Rethinasamy has started South Asian ministries at numerous sites on the East Coast, and is working to start Lutheran congregations among Asians in London and in India.
His ministry is “beyond borders,” he says.
During the conference, participants shared what they considered effective outreach strategies, including:
- “Analyze your ministry and the community you serve.”
- “Listen and be flexible.” Said one: “God gave us two ears and one mouth [so] we should spend twice as much time listening as we talk.”
- “Find key leaders to equip and train.”
“The pastor can’t do it — the people need to do it,” said Rev. Michael Johnson Sr., pastor of Cross of Calvary Lutheran Church in Memphis.
Participants also planned how they will enhance their ministries.

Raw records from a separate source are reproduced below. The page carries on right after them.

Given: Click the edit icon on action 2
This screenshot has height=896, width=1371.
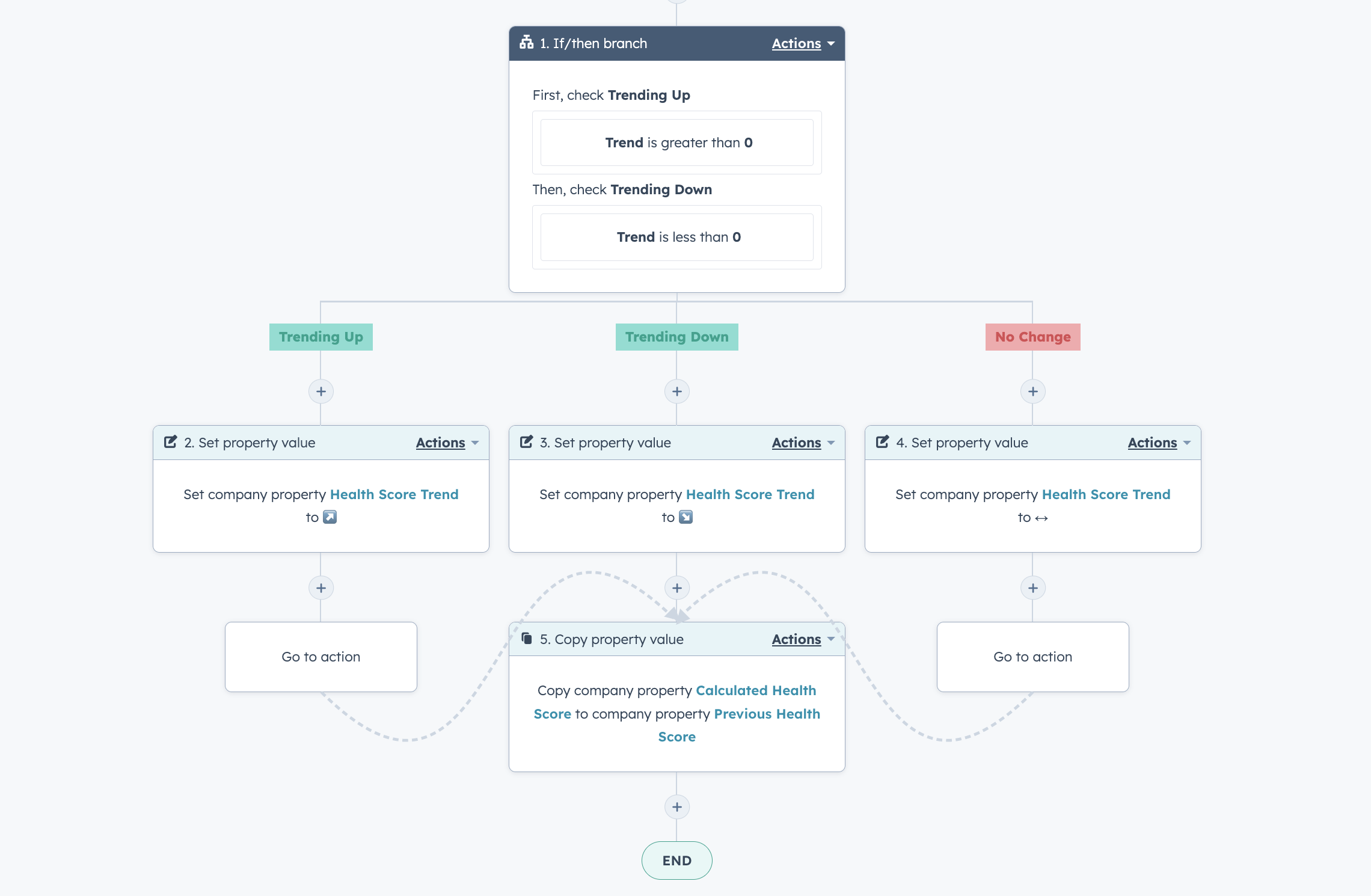Looking at the screenshot, I should (171, 442).
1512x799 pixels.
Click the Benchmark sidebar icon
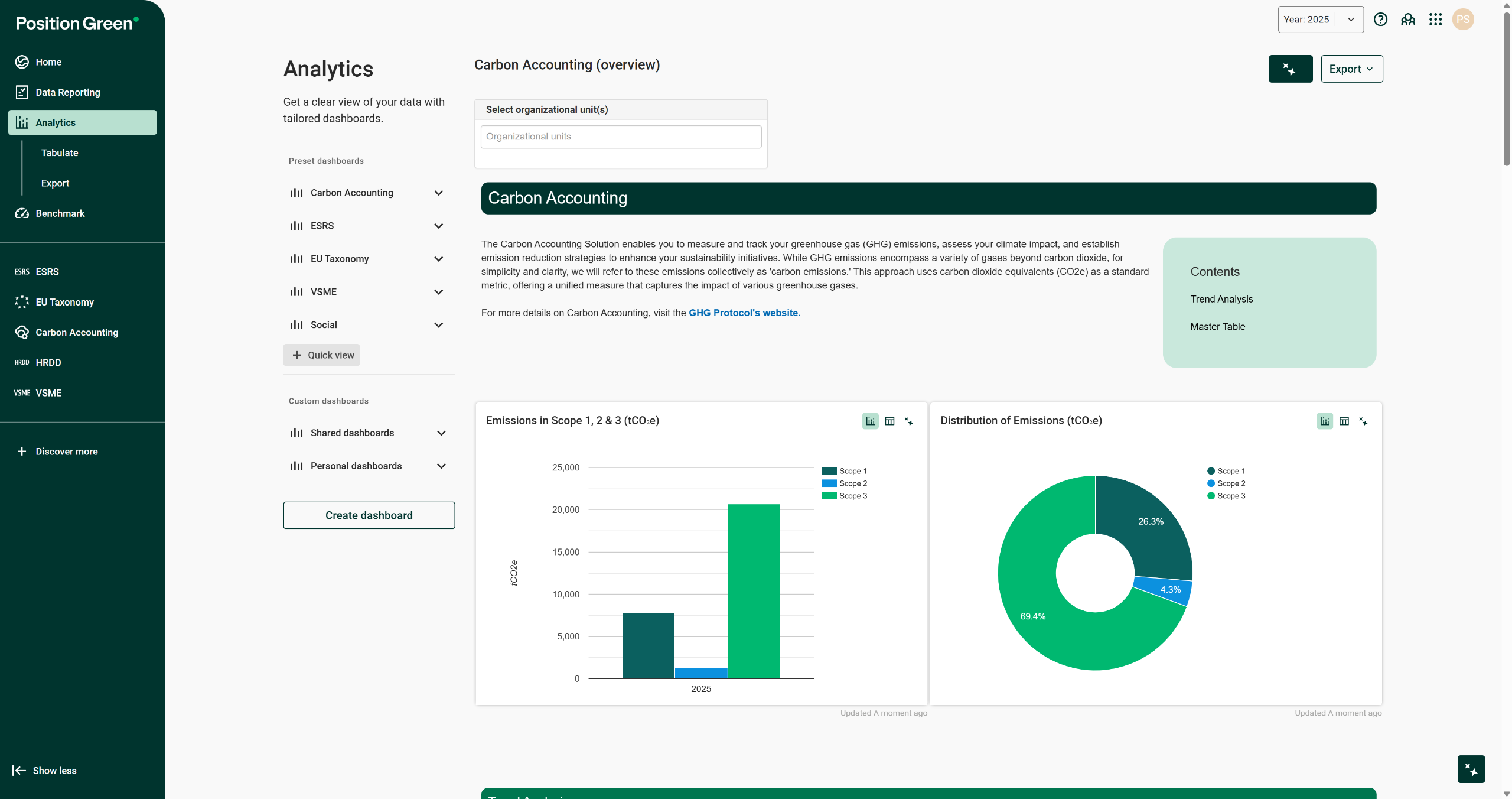pos(22,213)
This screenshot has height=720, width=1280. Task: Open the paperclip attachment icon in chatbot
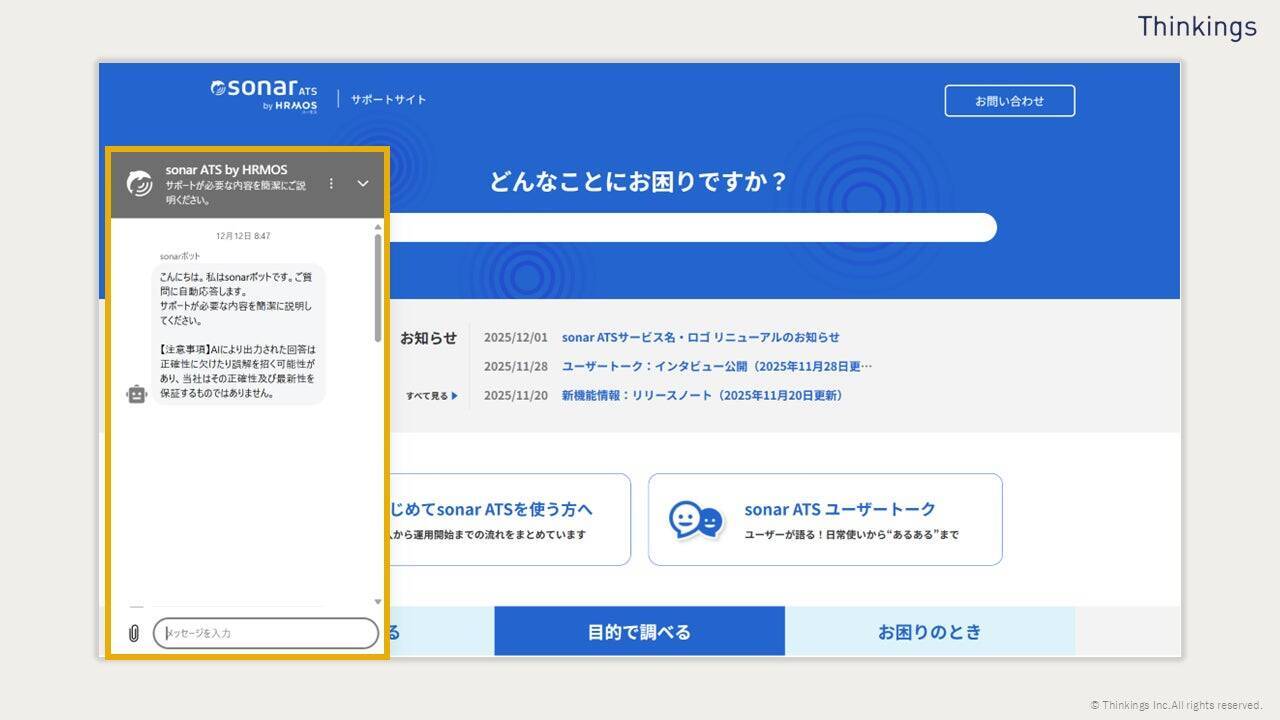133,632
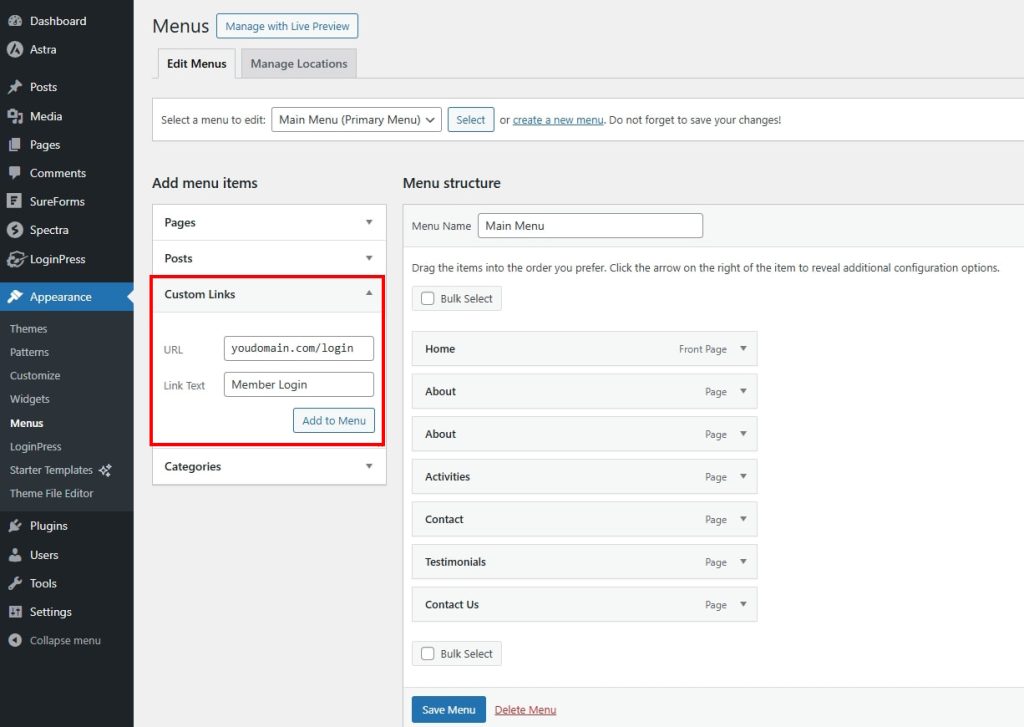The image size is (1024, 727).
Task: Click the Plugins icon in sidebar
Action: (15, 526)
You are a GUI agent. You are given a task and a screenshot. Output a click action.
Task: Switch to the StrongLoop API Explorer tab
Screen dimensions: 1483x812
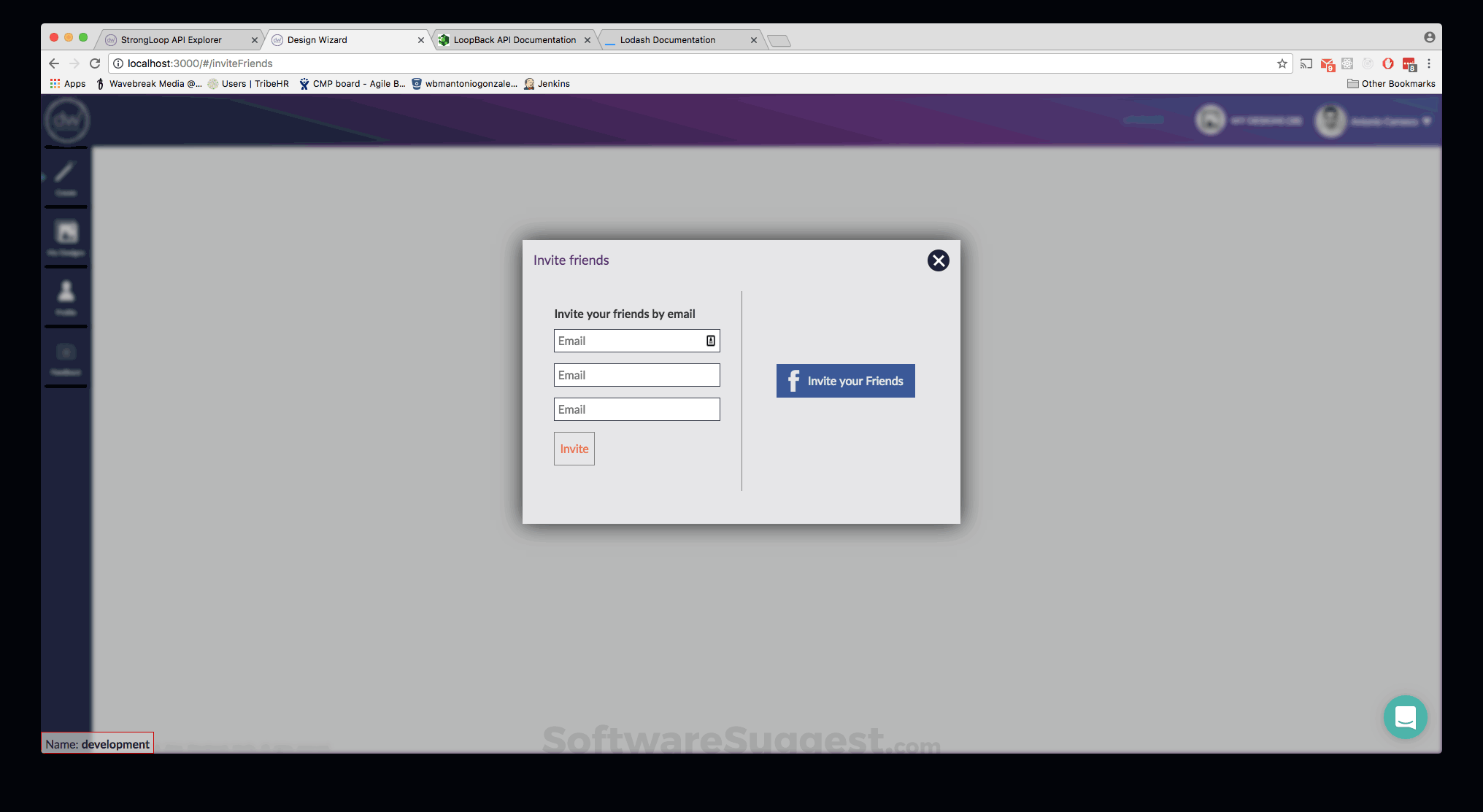pyautogui.click(x=172, y=39)

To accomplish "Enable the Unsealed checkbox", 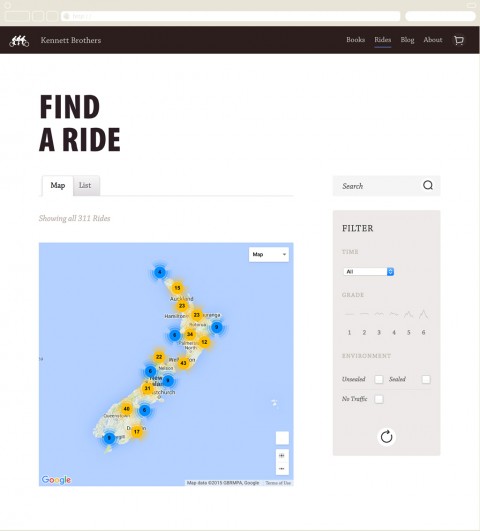I will pos(379,379).
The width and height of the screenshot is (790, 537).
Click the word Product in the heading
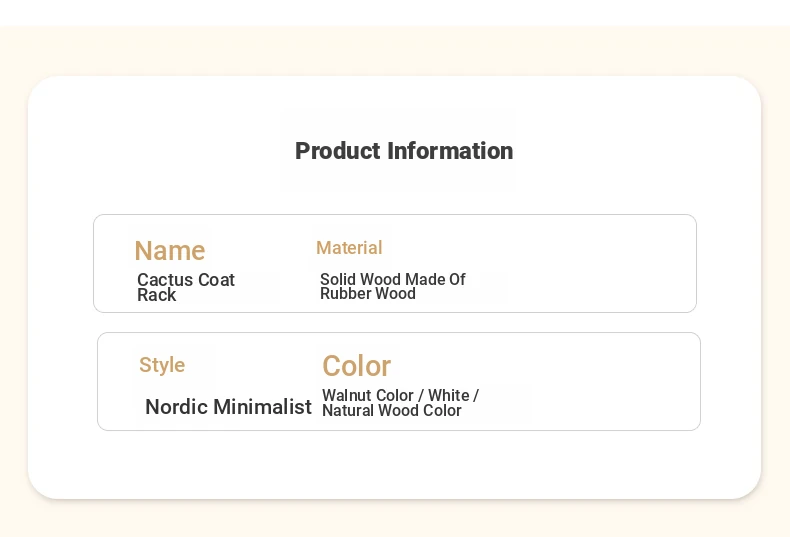point(338,151)
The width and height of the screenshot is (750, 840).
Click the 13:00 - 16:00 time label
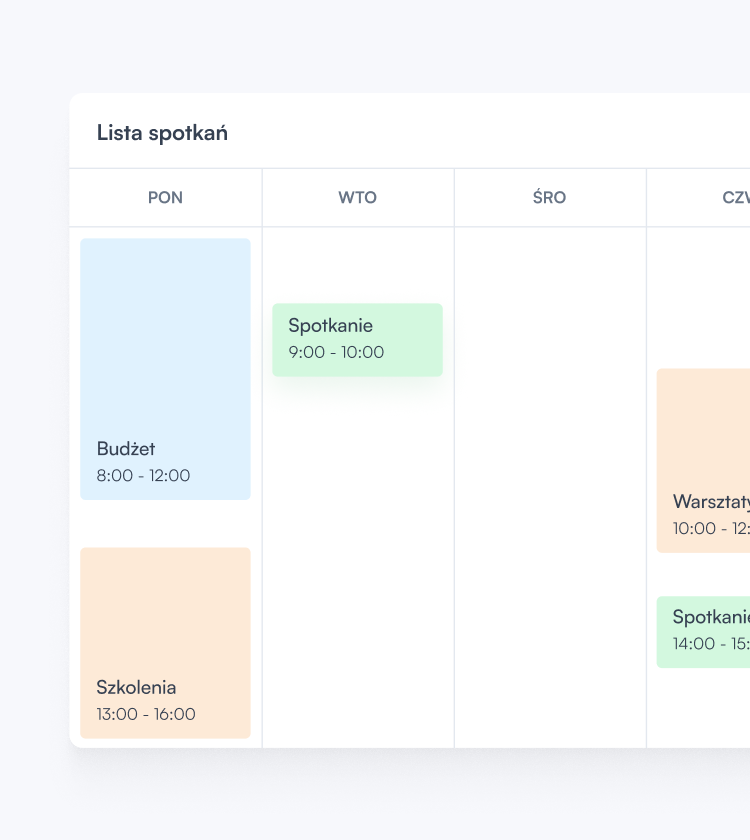pyautogui.click(x=146, y=714)
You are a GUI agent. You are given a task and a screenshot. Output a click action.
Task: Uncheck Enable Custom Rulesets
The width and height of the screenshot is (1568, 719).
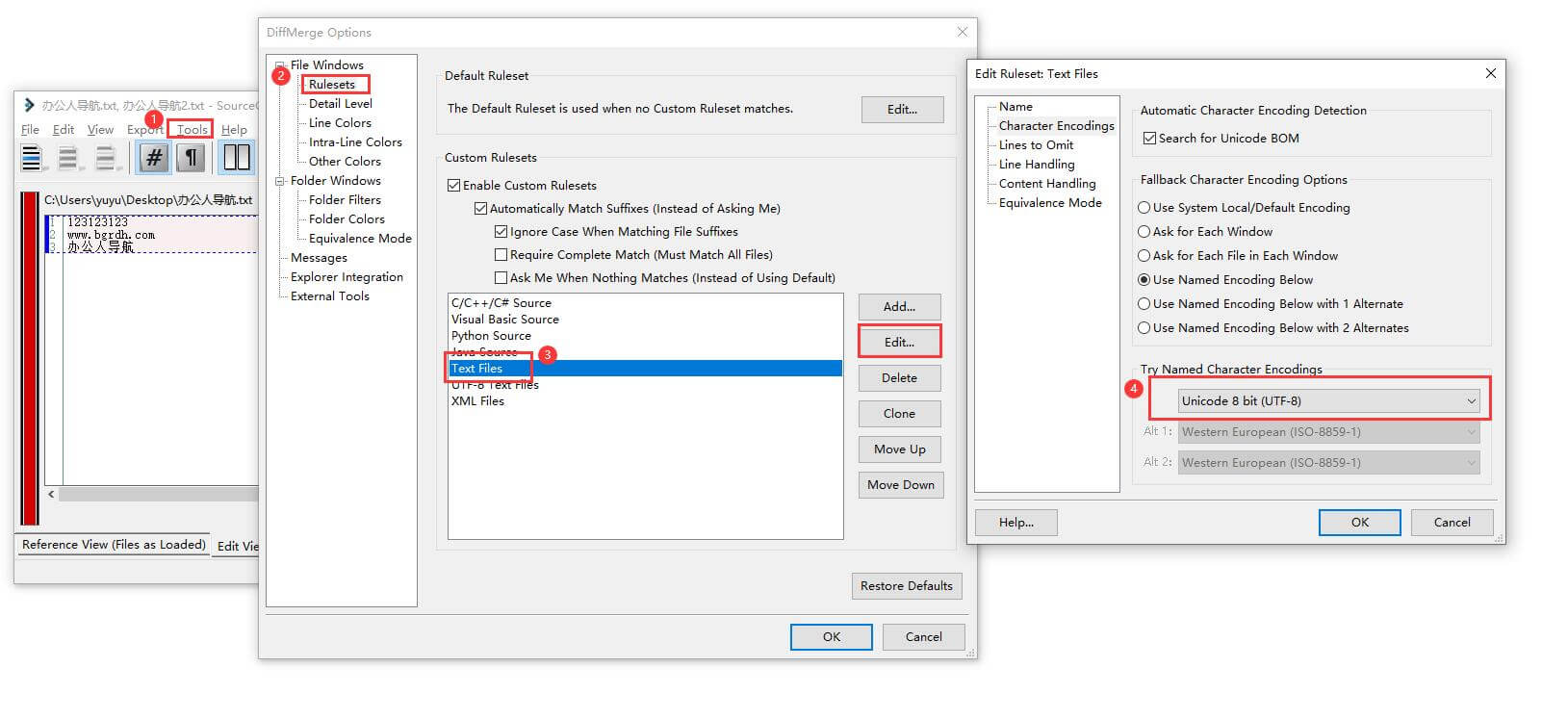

Rev. Mark Griffin, pastor of Berea Lutheran Church in Detroit, an African American congregation, said his goal is to increase Sunday-school attendance from the current 1 percent to at least 50 percent of the church’s membership.
“We’re going to develop some Bible studies that are interesting to particular groups — like women, or men, or youth — topical Bible studies.”
Griffin said he considered the “Igniting” event “encouraging” because of the opportunities it provided to “talk with some of our brothers and sisters about their struggles and concerns, and get encouragement from them and ideas on things that might or might not work.”
Rev. Greg Fairow, who serves a campus ministry at the University of Wisconsin, Madison, said the event pushed him and Ted Harks, the lay leader who accompanied him, to set a far-reaching goal.
“When we went outside and prayed about what we thought was an attainable goal over the next five years, we came up with 5,000 ‘critical events.’ We looked at that and said, ‘This goal seems realistic to us, but isn’t God capable of doing much more through us?’ So we doubled it.”
To work toward that goal, Fairow plans to start with three to four small-group ministries led by college students and other young adults.
“As a campus ministry one of our responsibilities and privileges is being able to train church leaders,” he said. “So if we can train them at the campus-ministry level, they can go out into the community [to share their faith] for years afterward.”